L’islam n’est pas une idéologie mais une spiritualité

L’islam n’est pas une idéologie mais une spiritualité

L’Islam n’est donc pas une idéologie ni une doctrine idéaliste car il n’envisage pas le rapport ici-bas/au-delà dans la perspective d’un dualisme qui séparerait ces deux termes d’un hiatus au sein duquel les musulmans se retrouveraient figés dans l’attente d’une délivrance messianique. Une telle approche aurait pour effet de produire, dans la psyché des musulmans, une tension trop facilement manipulable par la pensée politique. Il n’est donc, au regard de l’Islam, aucune « attente », mais un « éternel présent » rayonnant sous la lumière éclatante de la Révélation. L’instant présent est l’occasion – indéfiniment renouvelée – de produire l’action altruiste dont la récompense se donne au sujet dans la possibilité même où il se trouve de pouvoir servir Dieu et les hommes de manière continuelle.

La loi religieuse aide le croyant à maintenir son esprit dans un état d’équilibre, à la faveur d’une liaison intime et permanente avec l’Eternel-Vivant. Sa relation au monde se nouant au cœur du moment présent – et en liaison intime avec l’Absolu, le sujet qui observe la loi en esprit parvient à se libérer de l’emprise du relativisme, du désir et de la nervosité ; et à s’immuniser, partant, de l’orgueil et de l’illusion…

L’Islam normatif sunnite ne fournit aucun programme de révolution clef en main, ne rumine aucune vengeance politique Il propose, à l’inverse, un cadre normatif pour le développement d’une praxis individuelle et non-violente orientant la raison humaine vers l’horizon de la justice sociale universelle. Pour faire advenir la justice dans le monde, il faut la faire, au préalable, advenir en soi-même. La Parousie – ou seconde venue de Jésus –a lieu en chacun de nous, à chaque instant, pour faire retentir en nos cœurs l’appel de la fraternité idéale.
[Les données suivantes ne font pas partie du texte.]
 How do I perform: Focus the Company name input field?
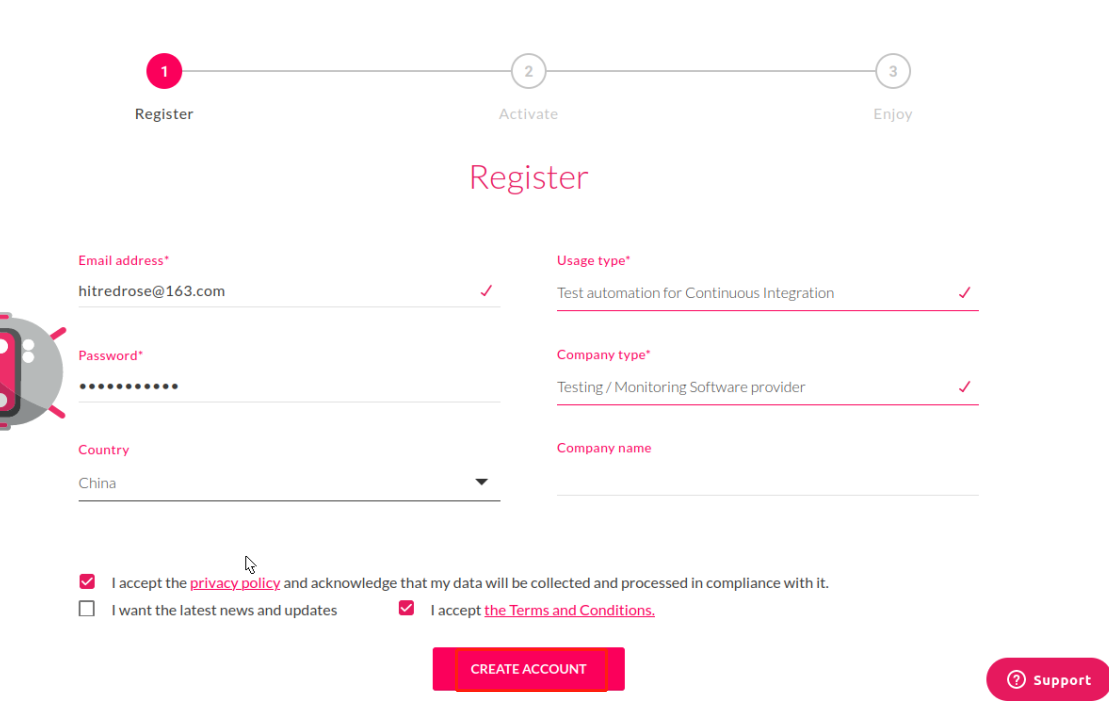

La venue seconde de l’amour a lieu dans le cœur de l’homme premier ; celui pour qui l’humanité prime son identité, de telle sorte que son esprit prime sa matérialité.
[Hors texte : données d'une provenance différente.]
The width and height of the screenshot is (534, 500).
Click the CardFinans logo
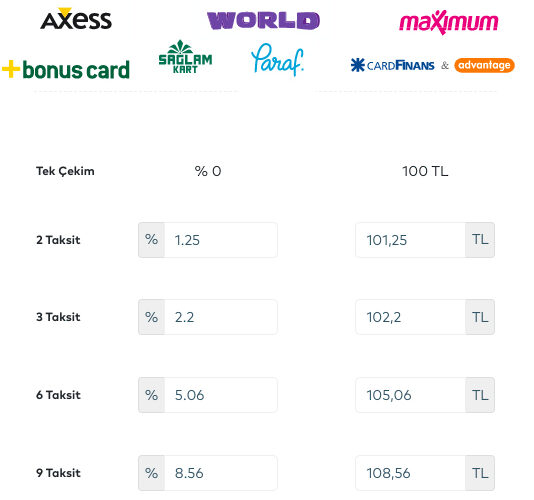coord(392,65)
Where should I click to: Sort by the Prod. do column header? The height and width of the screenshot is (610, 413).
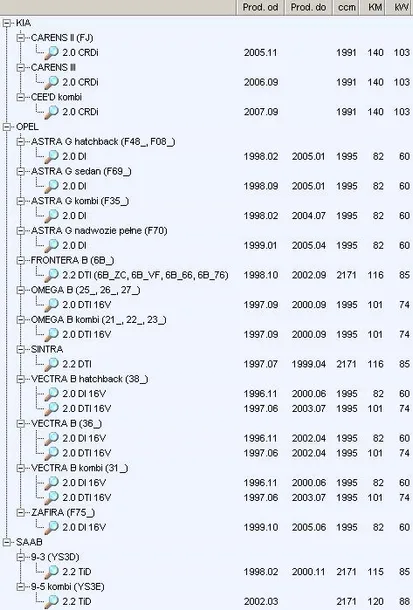(308, 7)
Les deux plus grandes menaces actuelles sont le dogmatisme religieux et les certitudes politiques. 

Quoi de plus orgueilleux que de prétendre détenir la vérité ? Quoi de plus beau que de la rechercher sincèrement ? Les musulmans qui ont recours à la violence pour riposter à l’oppression politique n’ont visiblement pas compris que la vérité des musulmans n’est pas « l’Islam » mais dans l’Islam. Nuance décisive s’il en est (1). L’Islam est un trésor caché qui attend d’être découvert, souligne lumineusement Abdal Hakim Murad (2). Ce trésor, hérité de la famille, ou trouvé au cours d’une lecture ou d’une rencontre, ne s’ouvre qu’à ceux d’entre nous qui en possèdent la clef ; la vérité des musulmans, autrement dit, réside à l’intérieur du coffre.
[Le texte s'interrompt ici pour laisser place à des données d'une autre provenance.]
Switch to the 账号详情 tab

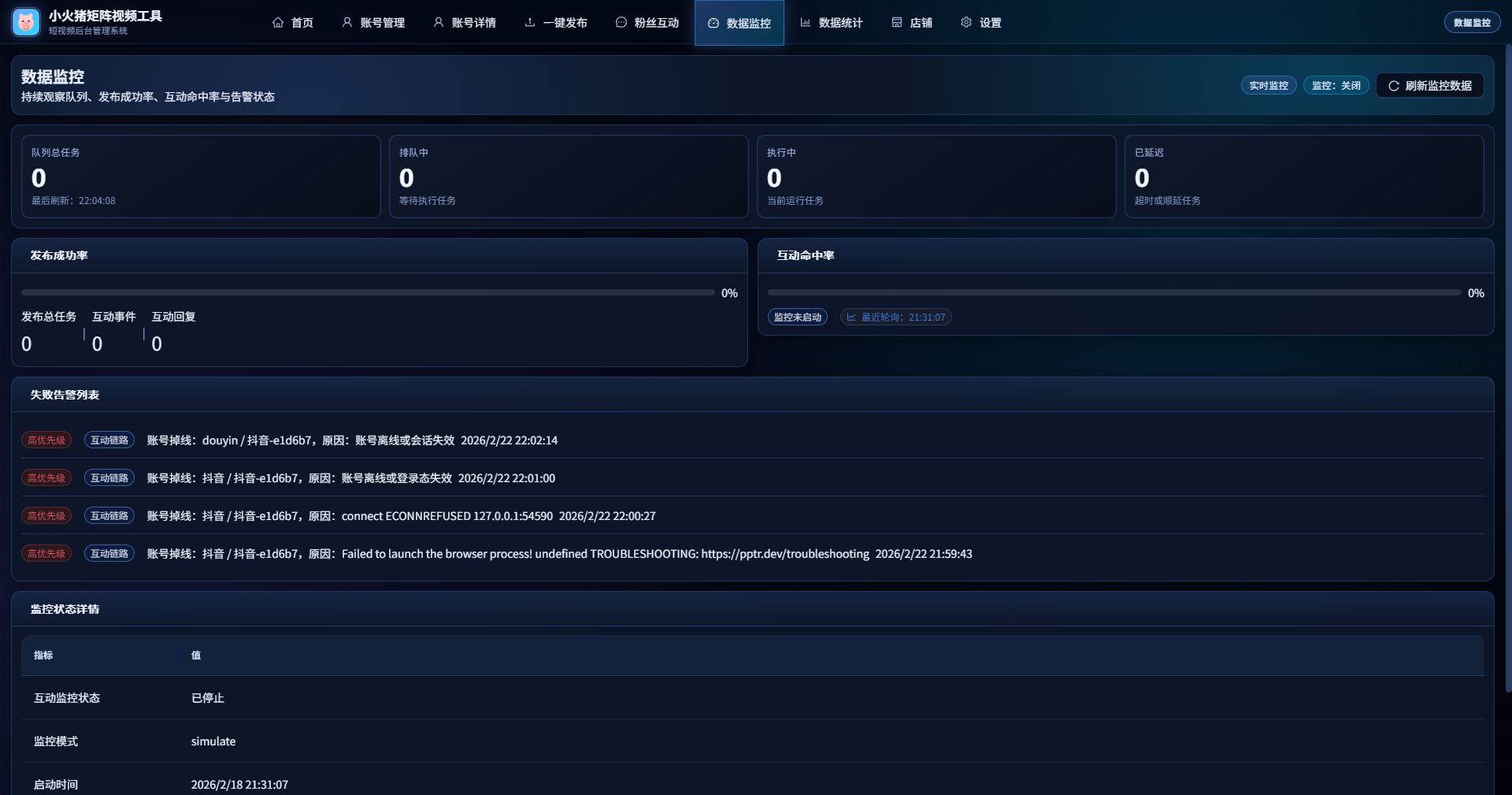[x=465, y=23]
Ce coffre – notre cœur— est (selon un hadith authentique) le seul élément de la création qui contient le Créateur. Je regarde alors autour de moi, examinant chaque recoin du monde actuel ; quelque chose manque. Une clé pour découvrir ma richesse. Et pour rejoindre, par là-même « ceux qui ont cru et effectué les œuvres salutaires … les compagnons du Jardin… éternels… [Dieu ayant] retiré de leur poitrine ce qui reste de ressentiment… » (3)

Une clef pour rejoindre les bienheureux dont Ibn Ajiba nous précise par ailleurs dans son commentaire ésotérique qu’ils sont « ceux qui accréditent dans leur cœur le bien fondé de la voie de l’excellence, et qui œuvrent pour l’emprunter. Ceux qui ne se laissent pas enfermer dans le formalisme, et soumettent leur conscience à un examen scrupuleux. Ceux qui font continuellement l’effort de s’affranchir de leurs défauts (de se vider de leurs vices) afin de se remplir des grâces divines ; ceux-là sont les compagnons du Paradis de la connaissance, pour y demeurer éternellement, ici-bas et dans l’au-delà.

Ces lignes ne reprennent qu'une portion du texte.